Tomorrow night (May 4, 2014) at 9pm please watch the Discovery Channel special Everest Avalanche Tragedy to learn more about Mt. Everest, Nepal, and the amazing Sherpa people. I’m certain that the special will highlight the heroic and unselfish rescue and recovery efforts that brought together everyone in base camp which were all effected by this terrible act of Mother Nature and feature first hand accounts by Garrett Madison, the leader of one of the recovery teams.

As you watch the special, please provide your generous support to the Sherpa families of the fallen by donating to the charity of your choice such as American Himalayan Foundation Sherpa Family Fund or The Juniper Fund.

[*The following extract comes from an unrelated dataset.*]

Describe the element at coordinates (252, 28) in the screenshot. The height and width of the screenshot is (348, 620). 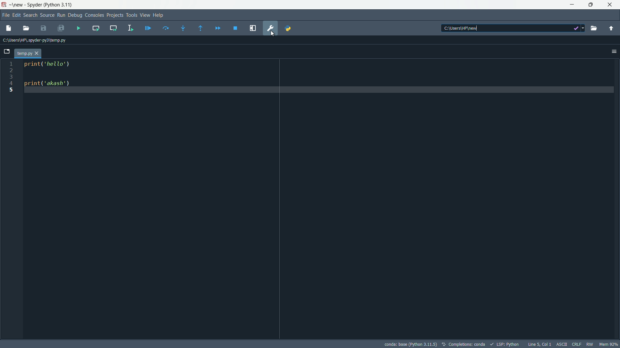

For me, I’m still stunned that the avalanche I witnessed in full outside the door of our comms tent took the lives of so many men. I had been up early on the morning of Friday, April 18th as we I agreed with our team the night before to start radio checkins at 6am as they ascended through the ice fall to the Western Cwm. I talked to the team around 6:20am and they decided to carry loads only up to Camp 1 (and not on to Camp 2) due “wind and traffic” on the route. At about 6:45am, we were talking with Dorjee Khatri, our sirdar, up on the mountain when we heard shouting and yelling over the radio and then absolute silence – the radio had gone dead. Almost at the same time, the sound of the start of the avalanche reached our tent and we ran out of the door, fearing the worst. Our greatest fears were quickly confirmed when we saw the ice calving off the West Shoulder directly onto the climbing route at the top of the Khumbu Ice Fall. Certainly not largest avalanche I’ve witnessed but definitely the wrong place at the wrong time. The rest of the day was consumed with working the radio running down the checklist of our team members on the mountain and hopefully waiting for all to be found safe – but it was not to be and, in the end, half of our team of six was lost.

I will be profoundly emotionally impacted by this event for the rest of my life – but in many ways you might not expect. The loss of so many people in one single event, several of which I was dancing, singing, and celebrating with just 18 hours before after our puja ceremony, and the lifelong hardship and impact on their families is rightly the strongest and deepest of these emotions. But at the same time, the valiant and heroic rescue efforts of those Sherpa on the scene who’s split-second dodge of a house sized block of ice by mere feet or inches saved their lives and provided the inner strength and resolve for them to then work for hours to save and recover others leaves me in a state of awe. The same can be said for those who also put their lives at risk to climb up the ice fall to the scene of the accident to provide assistance with absolutely no hesitation.

Overlaying all of this is the one thing that remains common about all expeditions and adventures, the one thing that keeps me coming back for more, and that is — the wonderful people that you meet and the amazing friendships that you form. That’s why I do this and why I love it so much.